The ideal for me with EV’s is that of…

  • Greater net efficiency EV’s are ~80% efficient at the wall plug vs ICE being ~25% efficient at the pump
  • Fuel source decoupling We can make electricity dozens of ways and distribute it cheaply without shipping physical goods; liquid/gaseous fuels have but a few economical precursors and have to be physically transported
  • Pollution Centralization EV’s don’t pollute directly, instead pushing that pollution to the power station. A few thousand power stations - typically located outside cities - can manage pollution controls better than hundreds of millions of automobiles
3 Likes

Your post about Coal-slurry fuel is spot on target for a thread titled “coal powered internal combustion” since this is about a fuel that could be used for exactly that purpose. All of the posts that follow, about the environmental impacts of manufacturing EVs vs ICE, are staggeringly off-topic. It is a good topic and should be discussed somehwere, but definitely not here.

1 Like

Thank you for noticing.
I find the topic intriguing, simply because it CAN be done. For the general populace, I think if you said “you can run a piston-powered engine off a slurry (mixture–because you would have to clarify that) of water and coal” they’d tell you you’re nuts. I would have before I found out it HAS been done. I mean, I know coal burns, but mixing it with water and putting it inside my car engine? No way!
Buy yes, Timmy, it has been done.
Is it “the way of the future”?
Is it “less emissive”?
Probably not.
But that doesn’t stop it being intriguing…

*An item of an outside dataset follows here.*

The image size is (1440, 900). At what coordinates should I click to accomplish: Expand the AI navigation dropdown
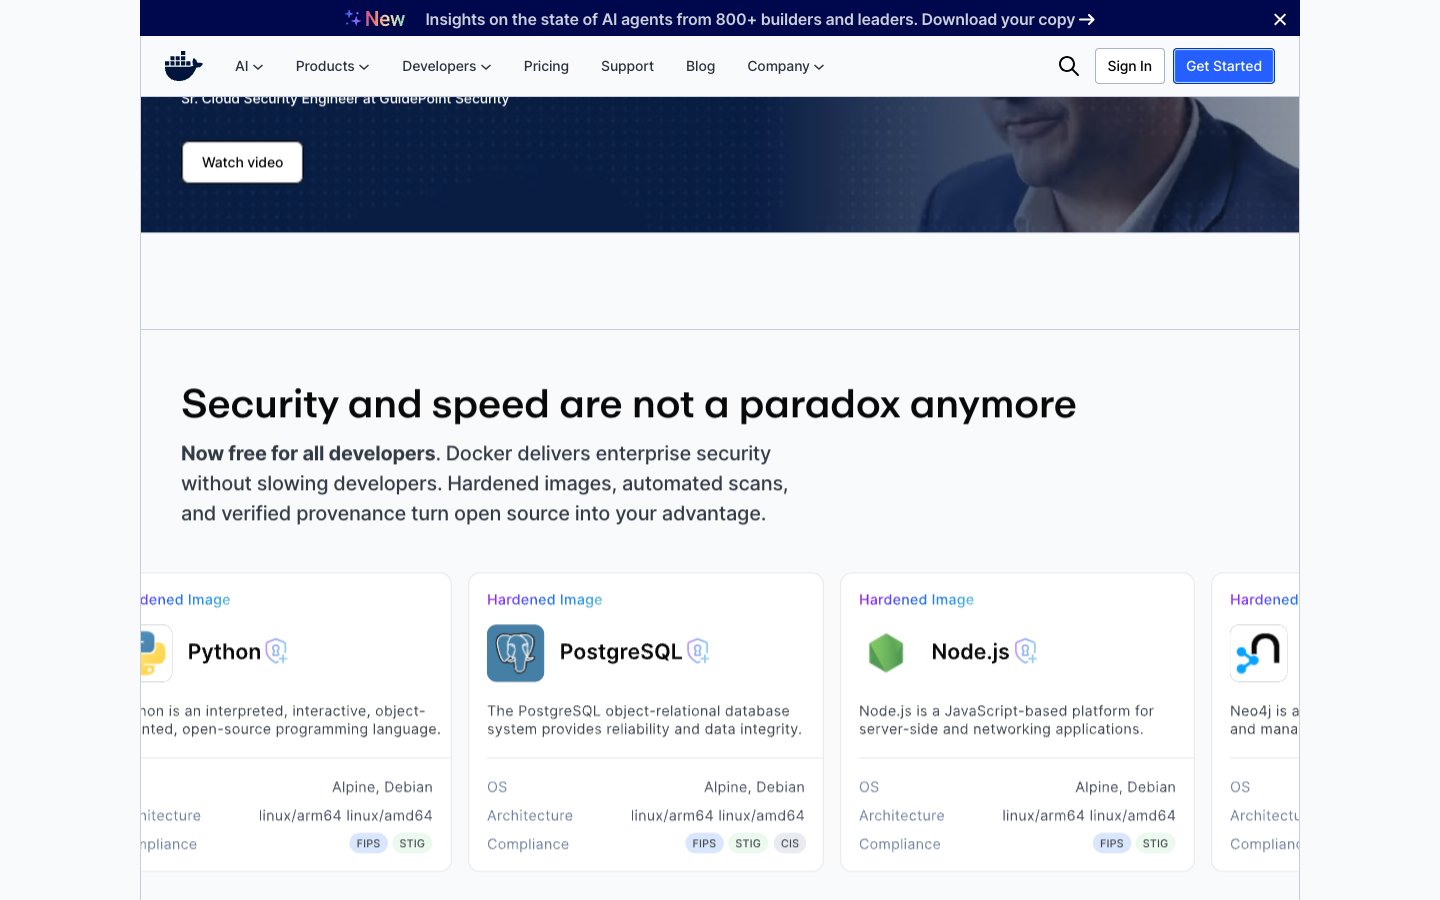[248, 66]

Here’s a (possibly) interesting read on the topic, and it leans towards “science-y”, in that it’s something called an “Abstract” and uses tables with numbers and figures with forward slashes and even electrical diagrams and stuff…
https://www.osti.gov/scitech/servlets/purl/10104699

According to same, test case was a “Cooper-Bessemer L Series” engine, so here’s a vid of one of those…

1 Like

Here’s another science-y paper on emissions, specifically.
https://www.osti.gov/scitech/biblio/10137691
They planned to fit it in a locomotive.
They don’t say which GE locomotive, so here’s a generic commercial with some GE locomotives in it

This is great, really answers the question of whether you can make coal clean (at least for particulates) by grinding it finer, short answer no. Still needs lots of cleaning up to be as clean as diesel, which is no sweet-smelling rose itself. “Clean coal” really is absurdly wishful thinking by people whose livings depend on coal; trying to make coal attractive is like putting lipstick on a pig. There are much easier ways to make clean fuel.

Nevertheless as you say, the fact that this works at all is amazing. Who would expect soggy coal, or soggy anything, to burn?

1 Like

On topic, the coal industry has always been interested in coal gasification in general and the methanol-to-gasoline process in particular. I gather there are a number of serious proposals out there for refining at the mine-mouth for greater net efficiency than transporting the coal to refining facilities. One wonders if there are inherent costs involved with this process that make it noncompetitive with fracked shale, itself costlier than regular crude oil.

1 Like

Only what I’ve read, and that Adolf attempted it on several combat/troop transports, including Volkswagen Kubelwagens in WWII (when trying to conserve oil/petroleum resources for the Luftwaffe).
The wikipedia entry is entertaining…


http://strangevehicles.greyfalcon.us/HOLZBRENNER%20VOLKSWAGENS.htm

Doesn’t South Africa supposedly produce gas from coal? Heard this from a native who’s in the auto industry over there.

1 Like

Probably.
South Africa has an interesting energy history, given some of the other influences on it. The one thing they have is coal, so most other things are (or were in recent history) made from it.
But “coal gas” shouldn’t be confused with liquid fuel made from coal, of which there are numerous different types. As a possibly interesting distraction, I heard back-when that most methanol in the USA was made from coal.

Yup, that’s what I was told.
Seems like they had to become fairly self sufficient due to trade embargoes stemming from anti apartheid sentiments at the time.